When Cersei read her father’s letter, all her grief turned to rage. Her father did not ask after her, or even mention her dead son, and Tywin’s grandson. Even Tommen was left from the message. The only thing he spoke about was the daughter of Ned Stark, and reminded her of her enemies. I suspect Tywin knew Cersei wouldn’t leave Sansa alone. She always had a habit of toeing around her father’s instructions when he wasn’t around to watch her in person. Cersei wouldn’t kill Sansa, probably, but she would likely make her life a living hell. That was where he told us to interfere.
It was fortunate that we had already removed Sansa from her grasp. Sansa’s well-being is one of the few areas I and Baelish were cooperative on. I knew she would be needed for peace, while Baelish wanted to control her for benefits. Whenever he wasn’t manipulating the king, he would be down in the dungeon, speaking to her. We placed her there because the guards are Baelish’s men, while I had long ago identified which servants were loyal to Cersei and which were loyal to Tywin, placing the latter in charge of serving her.
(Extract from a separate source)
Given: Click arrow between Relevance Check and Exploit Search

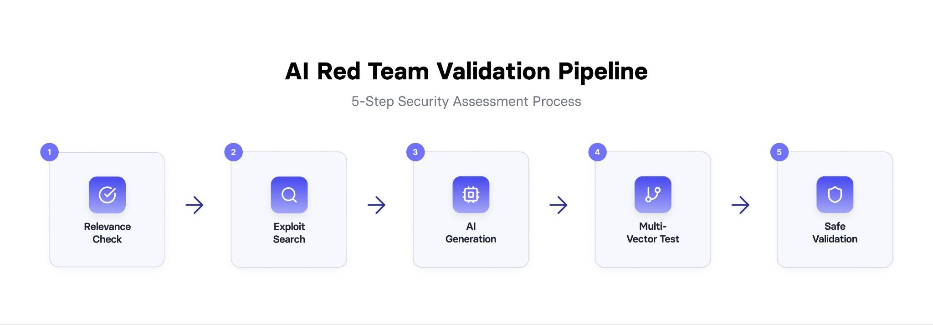Looking at the screenshot, I should tap(195, 205).
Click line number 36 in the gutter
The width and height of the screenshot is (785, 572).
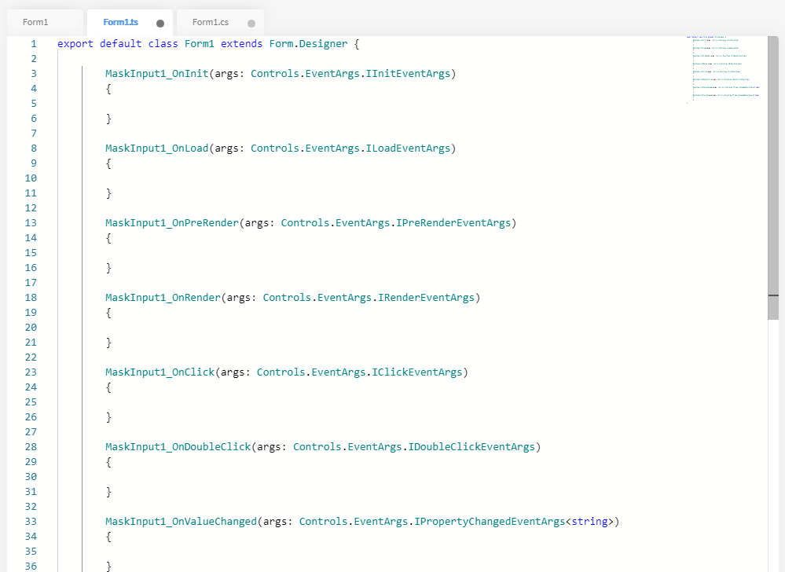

Unfortunately, Cersei has never been one to take insults and rejection well, especially as filled with rage as she was. When she couldn’t punish Sansa, she targeted the people that were preventing her, us. From now on Baelish and I will be contesting with Cersei instead of controlling Tommen. Now that the lioness has awoken, the spider and mockingbird need to unite in order to protect ourselves. Soon Kevan Lannister will arrive in the capital to control the situation, and we will take a back foot.
If it wasn’t for earning Cersei’s wrath, I would be quite pleased with the situation. I only wished to keep Tommen from his mother and Baelish’s influence. Once Kevan Lannister, a capable man, reaches the capital Tommen should be well managed. The ideal situation is if the war ends soon and Tywin can run the kingdom until Tommen grows old enough to stand, without being corrupted by Cersei or Baelish.
Unfortunately, I am restricted in what I can do. My whispers can only help so much, alerting of danger and giving advice to accepting ears.I can only hope the events in the field turn beneficial for us.